*Requirements*.
Copy the lines from the one containing "At what coordinates should I click to accomplish: Collapse" through the one containing "Looking at the screenshot, I should click(x=490, y=434).", inclusive, reproducing them character for character.

*Data for this task*.
◇ ◇ ◇ ◇

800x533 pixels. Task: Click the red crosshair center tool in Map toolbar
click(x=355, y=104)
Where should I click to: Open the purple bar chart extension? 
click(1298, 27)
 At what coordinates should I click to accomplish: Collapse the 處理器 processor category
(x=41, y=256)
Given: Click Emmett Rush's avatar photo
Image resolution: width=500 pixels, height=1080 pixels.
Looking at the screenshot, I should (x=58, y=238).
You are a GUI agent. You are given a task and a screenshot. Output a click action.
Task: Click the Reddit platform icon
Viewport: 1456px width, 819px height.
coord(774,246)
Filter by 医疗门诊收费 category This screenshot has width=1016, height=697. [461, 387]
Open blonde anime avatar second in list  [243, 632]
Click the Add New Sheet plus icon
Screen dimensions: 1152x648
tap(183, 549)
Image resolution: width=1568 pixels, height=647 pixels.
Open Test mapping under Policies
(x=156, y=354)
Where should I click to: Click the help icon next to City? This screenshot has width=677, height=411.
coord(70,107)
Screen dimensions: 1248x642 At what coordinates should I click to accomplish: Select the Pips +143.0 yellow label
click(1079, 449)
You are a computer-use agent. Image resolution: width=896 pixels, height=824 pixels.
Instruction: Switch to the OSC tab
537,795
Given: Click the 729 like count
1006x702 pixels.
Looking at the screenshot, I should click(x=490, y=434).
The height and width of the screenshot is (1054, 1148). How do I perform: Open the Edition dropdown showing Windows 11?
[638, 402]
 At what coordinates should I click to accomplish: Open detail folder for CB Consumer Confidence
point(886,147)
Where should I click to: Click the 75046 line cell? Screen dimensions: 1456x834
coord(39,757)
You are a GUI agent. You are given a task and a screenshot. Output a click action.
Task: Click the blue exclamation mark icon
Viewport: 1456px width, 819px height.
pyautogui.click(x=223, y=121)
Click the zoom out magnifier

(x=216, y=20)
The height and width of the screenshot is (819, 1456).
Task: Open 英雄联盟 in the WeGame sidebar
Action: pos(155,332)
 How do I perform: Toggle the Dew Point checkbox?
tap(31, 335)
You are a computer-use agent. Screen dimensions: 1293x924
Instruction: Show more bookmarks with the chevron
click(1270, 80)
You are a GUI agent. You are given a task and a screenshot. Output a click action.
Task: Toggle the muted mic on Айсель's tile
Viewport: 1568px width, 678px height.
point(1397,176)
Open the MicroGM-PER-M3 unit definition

◇ ◇ ◇ ◇

*Full solution*.
 At what coordinates should I click to accomplish: Collapse the 處理器 processor category
(x=41, y=256)
Given: Click Emmett Rush's avatar photo
Image resolution: width=500 pixels, height=1080 pixels.
Looking at the screenshot, I should (x=58, y=238).
You are a GUI agent. You are given a task and a screenshot. Output a click action.
Task: Click the Reddit platform icon
Viewport: 1456px width, 819px height.
coord(774,246)
Filter by 医疗门诊收费 category This screenshot has width=1016, height=697. [461, 387]
Open blonde anime avatar second in list  [243, 632]
Click the Add New Sheet plus icon
Screen dimensions: 1152x648
tap(183, 549)
Image resolution: width=1568 pixels, height=647 pixels.
Open Test mapping under Policies
(x=156, y=354)
Where should I click to: Click the help icon next to City? This screenshot has width=677, height=411.
coord(70,107)
Screen dimensions: 1248x642 At what coordinates should I click to accomplish: Select the Pips +143.0 yellow label
click(1079, 449)
You are a computer-use agent. Image resolution: width=896 pixels, height=824 pixels.
Instruction: Switch to the OSC tab
537,795
Given: Click the 729 like count
1006x702 pixels.
Looking at the screenshot, I should click(x=490, y=434).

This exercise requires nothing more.